Boyle has cast the movie perfectly. Michael Fassbender plays the volatile Jobs without missing a beat. Seth Rogen surprises with a perfect subtlety in the role of the complex Steve Wozniack, co-creator of the Mac. Michael Stuhlbarg plays Andy Hertzfeld and holds his own in the company of Winslet, Fassbender, et al. And Jeff Daniels, experiencing something of a renaissance with this role and his role as a major player in NASA in the hit The Martian, shows why he is considered such a versatile actor by playing John Scully with all the savvy Scully must have had to run both PepsiCo and Apple in his career. It is a wild and crazy ride Boyle puts the viewer through, but I never gave a thought to it because that seems to be the way Jobs and his colleagues lived their lives.
Or did they? Does Steve Jobs really give us a window into the life of the historical Steve Jobs or does it simply create a character illuminating a movement? I have not read Issacson’s very large book, but it is hard to believe that the questions the movie introduces, i.e. almost every aspect of Jobs’s life, both public and private, personal and corporate, were dealt with by him in the half hour before he went out to pitch the three most important products he ever pitched. (The iPod was arguably the most successful product Jobs ever made, but if he had not done what he did with the three covered in this film, the iPod would have never happened.) Did he really get into huge knock-down drag-outs with his common-law wife Chrissan Brennan about his paternity of their daughter just before he launched the Mac in 1984? Did Steve Wozniack really get into a shouting match with Jobs in the auditorium before the launch of the “Blueberry” iMac in 1998? And did Jobs really turn into “good dad” almost instantly just before the same launch?

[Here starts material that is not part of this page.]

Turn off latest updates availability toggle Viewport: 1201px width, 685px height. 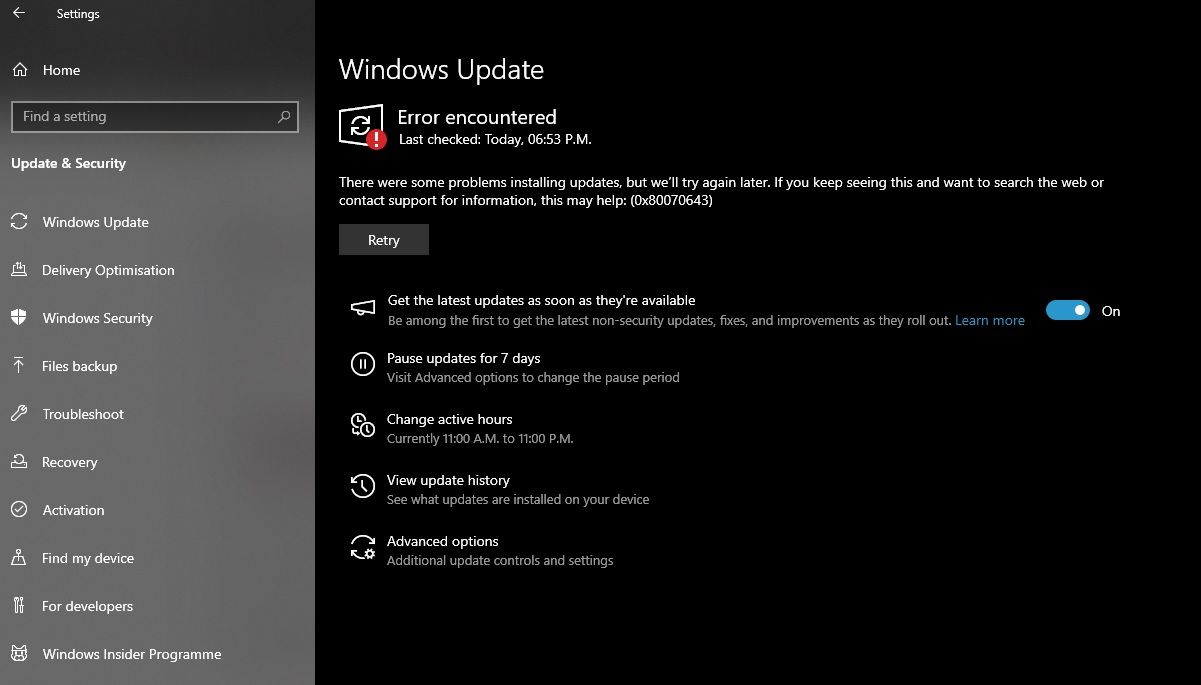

Steve Jobs is a beautiful film, capturing at least the image of what the computer revolution has been all about everywhere: brilliant, young programmers thinking and working outside the box to create the incredible innovations that have changed almost every aspect of 21st century humanity’s everyday lives. But does it really tell us who Steve Jobs was or simply add to the mythology that has grown up around the icon? Such is the mystery of the biopic.